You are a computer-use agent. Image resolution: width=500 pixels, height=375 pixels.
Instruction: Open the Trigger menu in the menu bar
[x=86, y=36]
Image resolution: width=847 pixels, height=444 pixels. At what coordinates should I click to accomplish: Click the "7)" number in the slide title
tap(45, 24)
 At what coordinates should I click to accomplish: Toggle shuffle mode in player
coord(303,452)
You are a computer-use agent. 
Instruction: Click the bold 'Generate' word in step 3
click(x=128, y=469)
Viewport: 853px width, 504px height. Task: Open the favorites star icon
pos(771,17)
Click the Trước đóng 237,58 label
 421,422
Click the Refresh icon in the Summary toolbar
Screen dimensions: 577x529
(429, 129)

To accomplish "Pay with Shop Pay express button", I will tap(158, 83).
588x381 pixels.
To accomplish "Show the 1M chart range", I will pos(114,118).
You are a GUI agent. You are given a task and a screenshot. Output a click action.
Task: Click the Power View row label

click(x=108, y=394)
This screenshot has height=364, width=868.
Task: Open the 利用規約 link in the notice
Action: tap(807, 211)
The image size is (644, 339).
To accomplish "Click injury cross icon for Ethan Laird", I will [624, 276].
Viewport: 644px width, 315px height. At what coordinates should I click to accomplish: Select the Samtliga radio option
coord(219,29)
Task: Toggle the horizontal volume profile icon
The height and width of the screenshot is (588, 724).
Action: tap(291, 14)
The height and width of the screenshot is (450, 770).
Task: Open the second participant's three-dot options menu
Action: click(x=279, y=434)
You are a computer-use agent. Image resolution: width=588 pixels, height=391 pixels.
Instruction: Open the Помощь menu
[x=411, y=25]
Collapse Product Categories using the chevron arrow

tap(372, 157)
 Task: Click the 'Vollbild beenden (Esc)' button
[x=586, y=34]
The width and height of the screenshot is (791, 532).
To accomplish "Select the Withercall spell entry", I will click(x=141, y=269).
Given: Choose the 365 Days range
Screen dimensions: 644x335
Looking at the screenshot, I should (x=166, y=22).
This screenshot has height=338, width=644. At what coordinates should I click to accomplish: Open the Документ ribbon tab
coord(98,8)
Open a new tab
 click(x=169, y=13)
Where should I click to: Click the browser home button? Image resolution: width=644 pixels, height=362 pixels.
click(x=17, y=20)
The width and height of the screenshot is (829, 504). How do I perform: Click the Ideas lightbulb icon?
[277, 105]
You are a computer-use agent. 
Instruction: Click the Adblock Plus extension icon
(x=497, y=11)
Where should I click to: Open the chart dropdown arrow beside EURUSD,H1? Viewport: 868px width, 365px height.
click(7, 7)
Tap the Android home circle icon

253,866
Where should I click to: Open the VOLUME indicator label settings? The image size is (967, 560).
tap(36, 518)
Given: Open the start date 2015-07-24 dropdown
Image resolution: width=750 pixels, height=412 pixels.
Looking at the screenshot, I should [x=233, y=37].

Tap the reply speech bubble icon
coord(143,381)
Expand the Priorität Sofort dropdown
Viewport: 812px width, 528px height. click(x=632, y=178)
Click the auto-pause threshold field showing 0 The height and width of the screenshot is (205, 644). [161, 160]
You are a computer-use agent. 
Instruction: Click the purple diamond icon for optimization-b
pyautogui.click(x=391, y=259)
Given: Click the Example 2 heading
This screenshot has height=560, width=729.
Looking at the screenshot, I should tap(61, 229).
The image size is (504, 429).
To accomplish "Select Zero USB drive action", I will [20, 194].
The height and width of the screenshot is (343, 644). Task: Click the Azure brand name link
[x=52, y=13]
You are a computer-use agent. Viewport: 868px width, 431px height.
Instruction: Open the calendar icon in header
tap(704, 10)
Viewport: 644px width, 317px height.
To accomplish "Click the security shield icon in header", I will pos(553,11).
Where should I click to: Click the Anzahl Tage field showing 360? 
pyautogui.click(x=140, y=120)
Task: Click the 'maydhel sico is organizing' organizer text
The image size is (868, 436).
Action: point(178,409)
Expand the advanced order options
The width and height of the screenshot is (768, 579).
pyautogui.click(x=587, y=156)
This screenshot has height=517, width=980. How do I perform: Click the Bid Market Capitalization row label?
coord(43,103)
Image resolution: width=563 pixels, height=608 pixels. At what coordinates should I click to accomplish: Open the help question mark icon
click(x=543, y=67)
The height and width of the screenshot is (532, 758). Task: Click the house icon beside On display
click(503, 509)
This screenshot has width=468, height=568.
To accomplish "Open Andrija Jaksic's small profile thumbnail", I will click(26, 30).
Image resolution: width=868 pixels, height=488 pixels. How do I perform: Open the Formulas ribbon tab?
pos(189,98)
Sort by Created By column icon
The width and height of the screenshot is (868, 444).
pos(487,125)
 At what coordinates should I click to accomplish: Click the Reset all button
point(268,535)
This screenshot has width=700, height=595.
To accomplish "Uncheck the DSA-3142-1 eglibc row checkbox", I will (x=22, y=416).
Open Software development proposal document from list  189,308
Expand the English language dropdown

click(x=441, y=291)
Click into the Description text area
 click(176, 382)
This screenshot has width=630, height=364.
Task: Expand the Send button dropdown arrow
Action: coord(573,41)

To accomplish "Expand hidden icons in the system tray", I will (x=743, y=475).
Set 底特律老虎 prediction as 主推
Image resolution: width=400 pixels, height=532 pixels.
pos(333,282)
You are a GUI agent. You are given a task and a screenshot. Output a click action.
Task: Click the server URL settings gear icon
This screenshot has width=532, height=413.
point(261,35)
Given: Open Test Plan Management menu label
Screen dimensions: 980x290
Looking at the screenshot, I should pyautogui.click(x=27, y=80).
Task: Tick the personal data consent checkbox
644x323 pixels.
********************
Write out all the material exactly, keeping each word.

__REPLY TO THE EXERCISE__.
You are a computer-use agent. Image resolution: width=500 pixels, height=375 pixels.
Instruction: Open the Trigger menu in the menu bar
[x=86, y=36]
Image resolution: width=847 pixels, height=444 pixels. At what coordinates should I click to accomplish: Click the "7)" number in the slide title
tap(45, 24)
 At what coordinates should I click to accomplish: Toggle shuffle mode in player
coord(303,452)
You are a computer-use agent. 
Instruction: Click the bold 'Generate' word in step 3
click(x=128, y=469)
Viewport: 853px width, 504px height. Task: Open the favorites star icon
pos(771,17)
Click the Trước đóng 237,58 label
 421,422
Click the Refresh icon in the Summary toolbar
Screen dimensions: 577x529
(429, 129)

To accomplish "Pay with Shop Pay express button", I will tap(158, 83).
588x381 pixels.
To accomplish "Show the 1M chart range", I will pos(114,118).
You are a GUI agent. You are given a task and a screenshot. Output a click action.
Task: Click the Power View row label

click(x=108, y=394)
This screenshot has height=364, width=868.
Task: Open the 利用規約 link in the notice
Action: tap(807, 211)
The image size is (644, 339).
To accomplish "Click injury cross icon for Ethan Laird", I will [624, 276].
Viewport: 644px width, 315px height. At what coordinates should I click to accomplish: Select the Samtliga radio option
coord(219,29)
Task: Toggle the horizontal volume profile icon
The height and width of the screenshot is (588, 724).
Action: tap(291, 14)
The height and width of the screenshot is (450, 770).
Task: Open the second participant's three-dot options menu
Action: click(x=279, y=434)
You are a computer-use agent. Image resolution: width=588 pixels, height=391 pixels.
Instruction: Open the Помощь menu
[x=411, y=25]
Collapse Product Categories using the chevron arrow

tap(372, 157)
 Task: Click the 'Vollbild beenden (Esc)' button
[x=586, y=34]
The width and height of the screenshot is (791, 532).
To accomplish "Select the Withercall spell entry", I will click(x=141, y=269).
Given: Choose the 365 Days range
Screen dimensions: 644x335
Looking at the screenshot, I should (x=166, y=22).
This screenshot has height=338, width=644. At what coordinates should I click to accomplish: Open the Документ ribbon tab
coord(98,8)
Open a new tab
 click(x=169, y=13)
Where should I click to: Click the browser home button? Image resolution: width=644 pixels, height=362 pixels.
click(x=17, y=20)
The width and height of the screenshot is (829, 504). How do I perform: Click the Ideas lightbulb icon?
[277, 105]
You are a computer-use agent. 
Instruction: Click the Adblock Plus extension icon
(x=497, y=11)
Where should I click to: Open the chart dropdown arrow beside EURUSD,H1? Viewport: 868px width, 365px height.
click(7, 7)
Tap the Android home circle icon

253,866
Where should I click to: Open the VOLUME indicator label settings? The image size is (967, 560).
tap(36, 518)
Given: Open the start date 2015-07-24 dropdown
Image resolution: width=750 pixels, height=412 pixels.
Looking at the screenshot, I should [x=233, y=37].

Tap the reply speech bubble icon
coord(143,381)
Expand the Priorität Sofort dropdown
Viewport: 812px width, 528px height. click(x=632, y=178)
Click the auto-pause threshold field showing 0 The height and width of the screenshot is (205, 644). [161, 160]
You are a computer-use agent. 
Instruction: Click the purple diamond icon for optimization-b
pyautogui.click(x=391, y=259)
Given: Click the Example 2 heading
This screenshot has height=560, width=729.
Looking at the screenshot, I should tap(61, 229).
The image size is (504, 429).
To accomplish "Select Zero USB drive action", I will [20, 194].
The height and width of the screenshot is (343, 644). Task: Click the Azure brand name link
[x=52, y=13]
You are a computer-use agent. Viewport: 868px width, 431px height.
Instruction: Open the calendar icon in header
tap(704, 10)
Viewport: 644px width, 317px height.
To accomplish "Click the security shield icon in header", I will pos(553,11).
Where should I click to: Click the Anzahl Tage field showing 360? 
pyautogui.click(x=140, y=120)
Task: Click the 'maydhel sico is organizing' organizer text
The image size is (868, 436).
Action: point(178,409)
Expand the advanced order options
The width and height of the screenshot is (768, 579).
pyautogui.click(x=587, y=156)
This screenshot has height=517, width=980. How do I perform: Click the Bid Market Capitalization row label?
coord(43,103)
Image resolution: width=563 pixels, height=608 pixels. At what coordinates should I click to accomplish: Open the help question mark icon
click(x=543, y=67)
The height and width of the screenshot is (532, 758). Task: Click the house icon beside On display
click(503, 509)
This screenshot has width=468, height=568.
To accomplish "Open Andrija Jaksic's small profile thumbnail", I will click(26, 30).
Image resolution: width=868 pixels, height=488 pixels. How do I perform: Open the Formulas ribbon tab?
pos(189,98)
Sort by Created By column icon
The width and height of the screenshot is (868, 444).
pos(487,125)
 At what coordinates should I click to accomplish: Click the Reset all button
point(268,535)
This screenshot has width=700, height=595.
To accomplish "Uncheck the DSA-3142-1 eglibc row checkbox", I will (x=22, y=416).
Open Software development proposal document from list  189,308
Expand the English language dropdown

click(x=441, y=291)
Click into the Description text area
 click(176, 382)
This screenshot has width=630, height=364.
Task: Expand the Send button dropdown arrow
Action: coord(573,41)

To accomplish "Expand hidden icons in the system tray", I will (x=743, y=475).
Set 底特律老虎 prediction as 主推
Image resolution: width=400 pixels, height=532 pixels.
pos(333,282)
You are a GUI agent. You are given a task and a screenshot. Output a click action.
Task: Click the server URL settings gear icon
This screenshot has width=532, height=413.
point(261,35)
Given: Open Test Plan Management menu label
Screen dimensions: 980x290
Looking at the screenshot, I should pyautogui.click(x=27, y=80).
Task: Tick the personal data consent checkbox
644x323 pixels.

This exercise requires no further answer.